Madri, 30 de maio de 2018. Enfatizando a necessidade de assegurar que as soluções de saúde digital reforcem os modelos atuais de prestação de serviços de saúde, melhorem os serviços de saúde integrados e centrados no indivíduo e contribuam para a equidade sanitária, além de corrigir a falta de dados científicos sobre as repercussões da saúde digital nessas áreas, dezesseis países apresentaram um projeto de resolução mediante o qual solicitam à Organização Mundial da Saúde (OMS) que elabore uma estratégia internacional sobre eSaúde. 

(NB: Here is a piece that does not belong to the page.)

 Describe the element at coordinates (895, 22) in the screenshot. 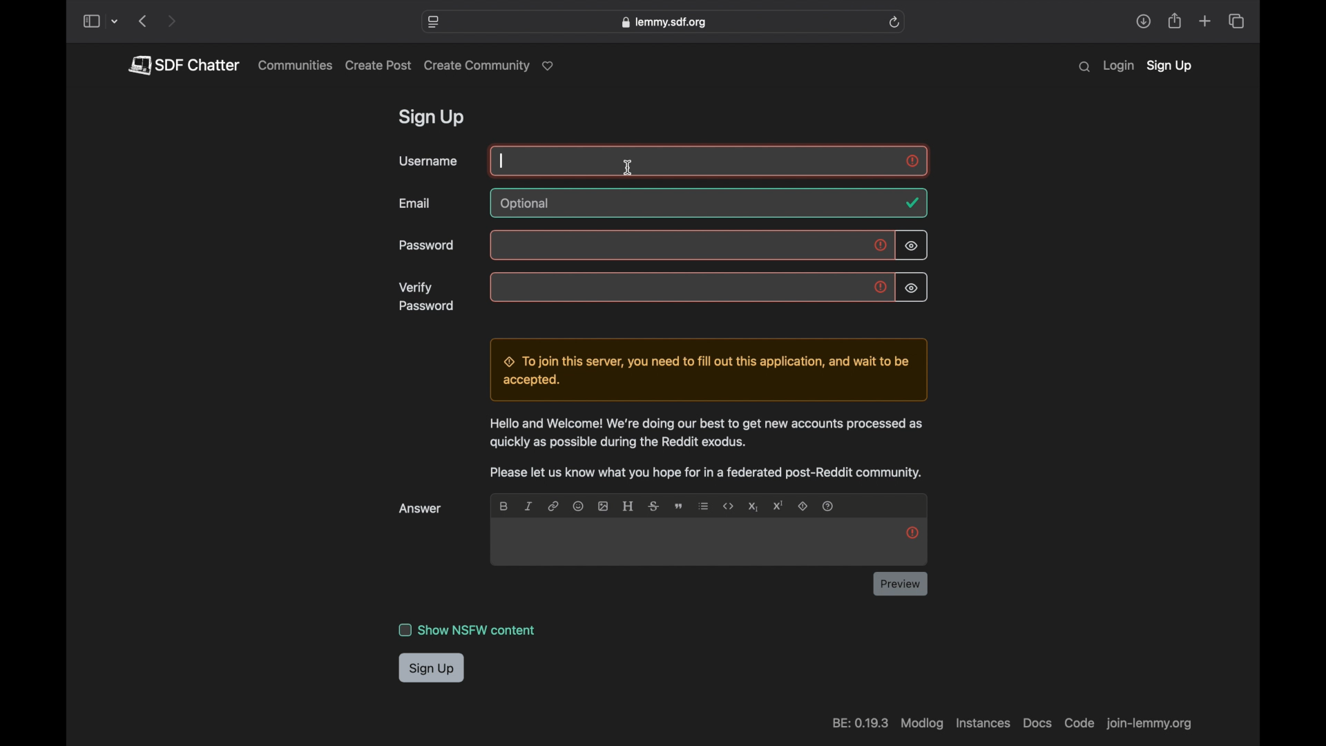

I see `refresh` at that location.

Em um ambiente de mudança e desordem como o atual, o texto, com data de 21 de maio, reconhece o potencial das tecnologias digitais no avanço do desenvolvimento sustentável e, em particular, a promoção da cobertura universal de saúde. Sob a proteção da OMS e sem esquecer que a interação humana continua a ser um elemento-chave para o bem-estar dos pacientes, os delegados pediram à organização que apoie a ampliação dessas tecnologias através da prestação de assistência técnica e orientação normativa, monitoramento das tendências e promoção de melhores práticas para melhorar o acesso aos serviços de saúde.

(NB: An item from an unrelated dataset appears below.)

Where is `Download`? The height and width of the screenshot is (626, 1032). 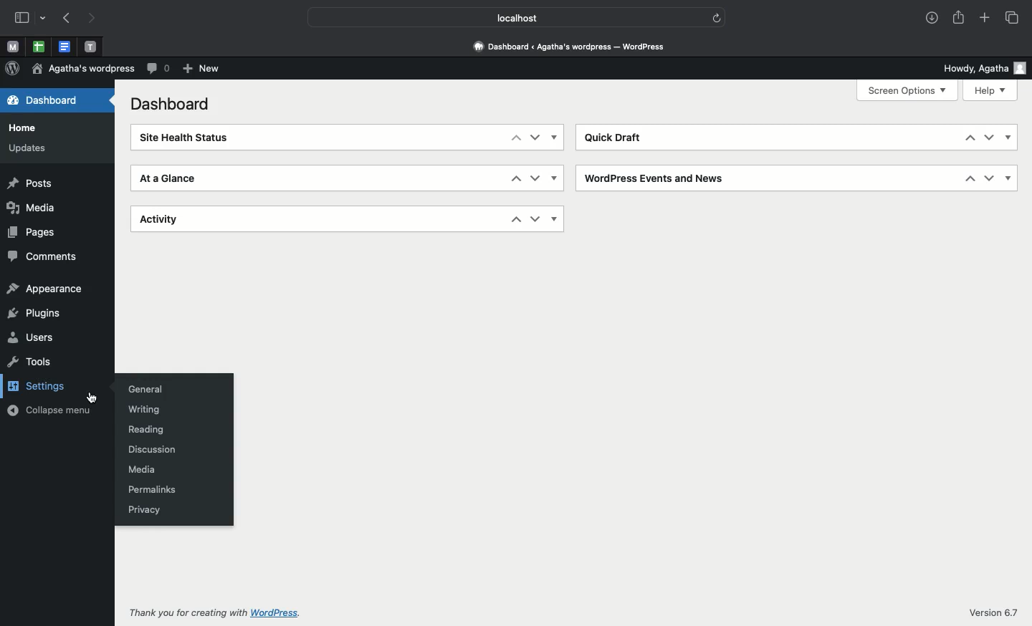
Download is located at coordinates (933, 17).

Os Estados Membros foram solicitados a identificar as áreas nas quais se beneficiariam com a assistência da OMS, tais como a implementação, avaliação e expansão de serviços e aplicações de saúde digital, segurança de dados e questões éticas e legais. Exemplos de tecnologias de saúde digital existentes incluem sistemas que rastreiam surtos de doenças através do uso de externalização em massa ou notificação comunitária, além de mensagens de texto por telefonia móvel para uma mudança positiva de comportamento em relação à prevenção e ao cuidado de doenças.

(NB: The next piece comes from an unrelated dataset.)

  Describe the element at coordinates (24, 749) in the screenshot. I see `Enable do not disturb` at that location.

Da mesma forma, encoraja-se a considerar como as tecnologias digitais poderiam ser integradas nas infraestruturas e regulamentações atuais dos sistemas de saúde de cada país, a fim de apoiar as prioridades nacionais de saúde e reduzir a carga sobre os sistemas de saúde. Neste sentido, os membros são encorajados a difundir as melhores práticas e exemplos de sucesso da arquitetura, programas e serviços de saúde digital, como eles podem ser exemplo de políticas e aplicação prática efetivas entre a comunidade internacional e, mais especificamente, através da OMS e de redes, plataformas digitais e centros bilaterais, regionais, inter-regionais e globais. 

Plano de ação
De acordo com a resolução, é necessário determinar as áreas prioritárias nas quais deveriam estar disponíveis instruções normativas e pareceres técnicos sobre saúde digital, em particular, entre outros, as deficiências na pesquisa, normas baseadas em testes, apoio à aplicação e expansão, modelos de financiamento e funcionamento, conteúdo, avaliação, custo-efetividade e sustentabilidade, segurança e interoperabilidade de dados, estrutura ética-legal, reutilização e adaptação de instrumentos digitais de saúde existentes e outros instrumentos relevantes. Com isso são fortalecidas a resiliência em questões de saúde pública e as oportunidades para melhorar o acesso a dados de qualidade e seu monitoramento, intercâmbio e uso, bem como a participação direta de cidadãos, profissionais de saúde e governos.

A eSaúde pan-americana 
No início deste mês, a Organização Pan-Americana da Saúde, que patrocina a Fundação Practicum, lançou um diretório virtual de perfis de saúde digital que inclui dados e estatísticas de quarenta e sete estados e territórios do continente americano. Os perfis incluem a situação de saúde de cada país: indicadores básicos, expectativa de vida e gasto total em saúde per capita, entre outros, além do grau de desenvolvimento em saúde digital compilado pelo Observatório Global de eSaúde da OMS. Isso inclui as políticas e estratégias nacionais, os marcos legais, a telessaúde, o registro médico eletrônico, a mSaúde (móvel) e o uso de eLearning. Entre outras coisas, a eSaúde busca garantir que a aplicação de tecnologia à área de saúde otimize o uso de tempo e os recursos e aumente os insumos para tomada de decisões complexas, como por exemplo, em relação ao tratamento de um paciente.